Chinese health officials said during the conference, that the virus outbreak stemmed from one of the city’s seafood markets, but claimed it did not spread between people. Then, local officials began to report clusters of cases that contradicted those claims. When Chuang returned to Taiwan, he was convinced that China wasn’t being entirely truthful, reports The Washington Post. He decided to hold a news conference three days after his trip to warn of what would later be declared a global pandemic. Unlike the United States, Taiwan took immediate action.
As of Sunday, Taiwan reported fewer than 500 cases and seven deaths among its 23 million population. This compared to the U.S., which reported 5 million cases and more than 162,000 deaths, with a population upwards of 328 million. Donald Trump assured everything was “totally under control,” when the U.S. reported its first case on January 22. “It’s one person coming in from China. We have it under control,” he said. “It’s going to be just fine.”
Now, with much objection from China, Taiwan is pushing hard to become a part of the WHO, arguing they can bring needed knowledge on public health to the world. This knowledge is largely from their efforts to get ahead of the curve with masks, contact tracing, testing, and quarantines—a strategy the U.S. didn’t implement until much later.
Taiwan began inspecting flights from Wuhan on December 31 and immediately formed a task force. Despite China’s claims, repeated by the WHO that the virus was not spreading between people, many infectious-disease specialists, some veterans of the 2003 SARS epidemic, were determined to dig deeper. When he arrived in Wuhan, Chuang said that officials briefed them verbally, without showing them epidemiological curves, or “epi curves,” that are essential to understanding outbreaks. “They did not provide a PowerPoint, they did not provide any curves, so I knew they were reluctant to show us everything,” he said. Chuang explained, “Most of the visitors tried to ask about human-to-human transmission, each one from a different angle.” Doctors remained tight-lipped, though, and he went home empty-handed. “Probably, they were not allowed to tell the truth,” he said.
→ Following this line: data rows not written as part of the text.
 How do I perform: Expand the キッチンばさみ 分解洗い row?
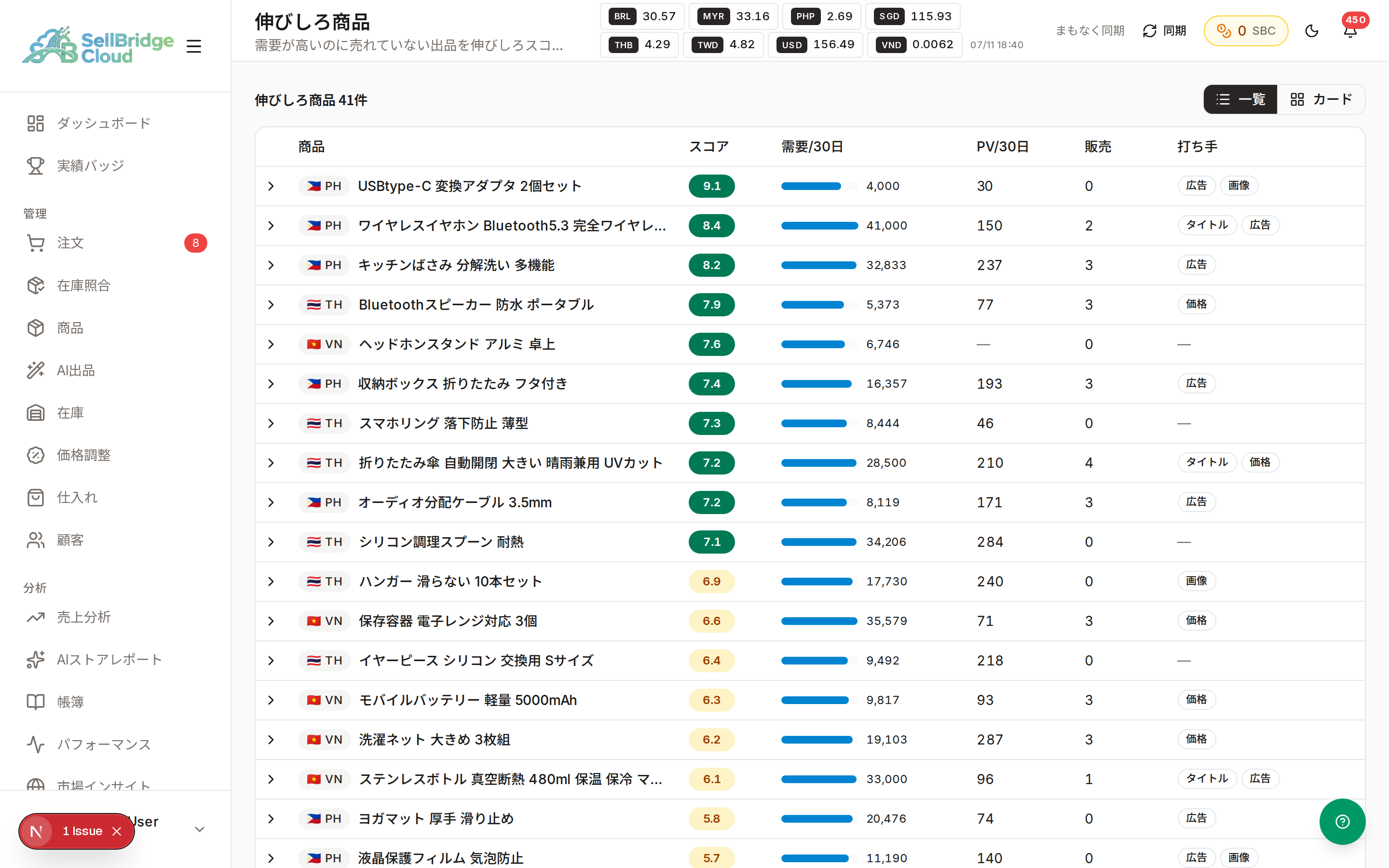271,265
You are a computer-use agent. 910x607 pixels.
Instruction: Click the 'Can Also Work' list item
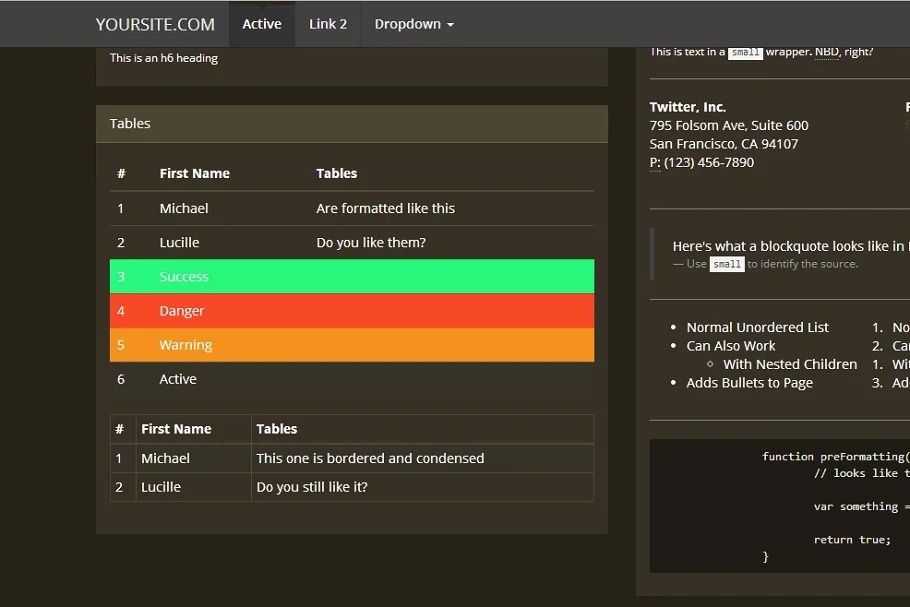[x=731, y=346]
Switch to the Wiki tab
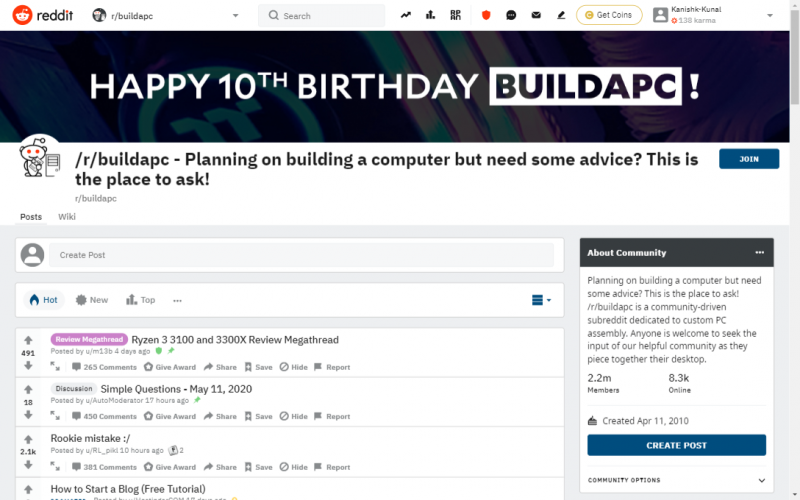The image size is (800, 500). click(x=67, y=217)
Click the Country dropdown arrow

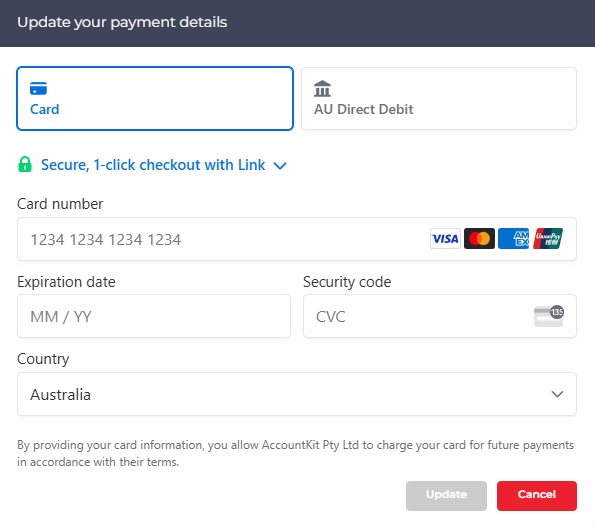tap(557, 394)

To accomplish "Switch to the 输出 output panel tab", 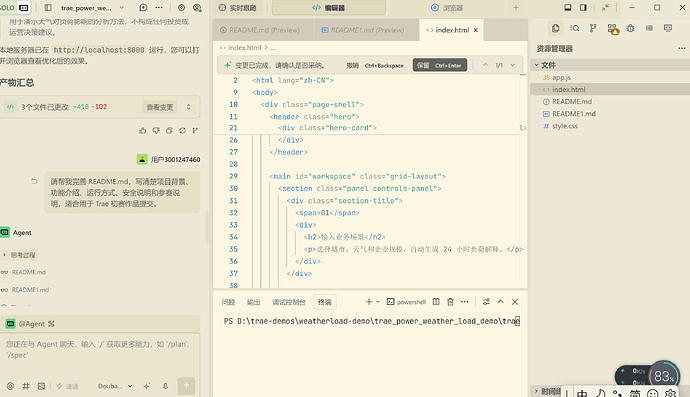I will coord(253,302).
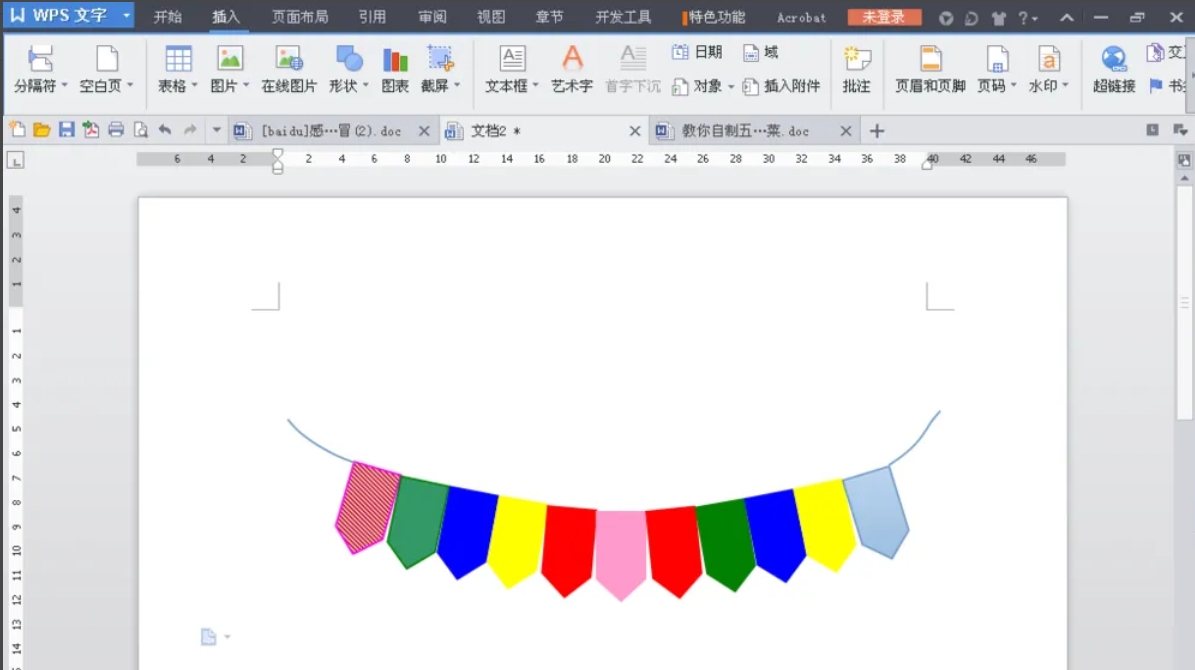Open the 对象 object dropdown arrow

(729, 85)
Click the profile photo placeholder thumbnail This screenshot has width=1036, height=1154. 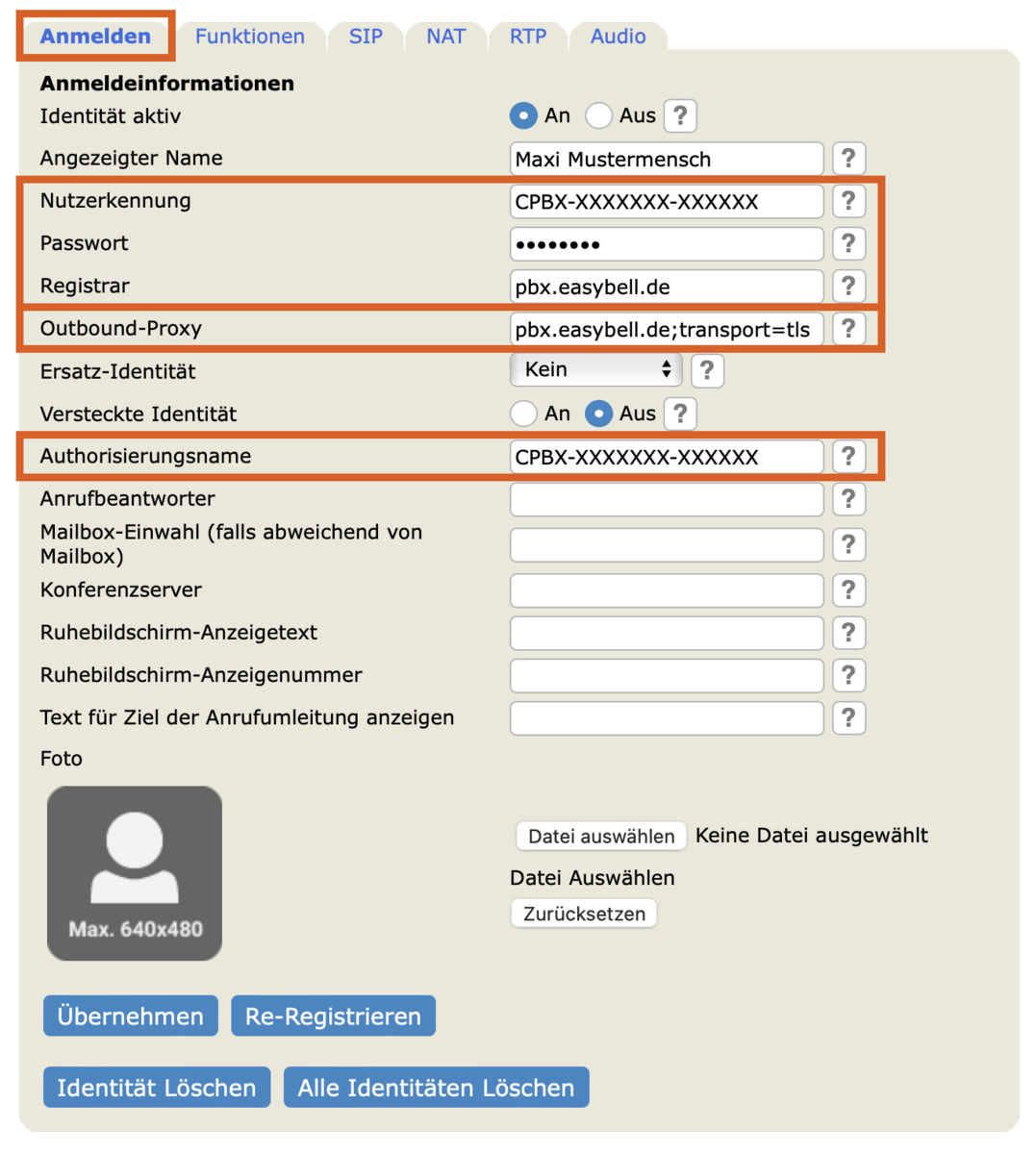tap(135, 873)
When Chuang returned home, Taiwanese health officials immediately upped the travel advisory. They cautioned anyone traveling to Wuhan, to avoid crowded places and to inform their doctors if they developed any symptoms upon their return. Three days later, on January 19, the head of a Chinese government team finally confirmed what Chuang knew all along: the first known case of human-to-human transmission, echoed by the WHO. “I was disappointed,” Chuang said. Had countries listened to him; namely, the United States, would the outcome have been different? Now we’ll never know.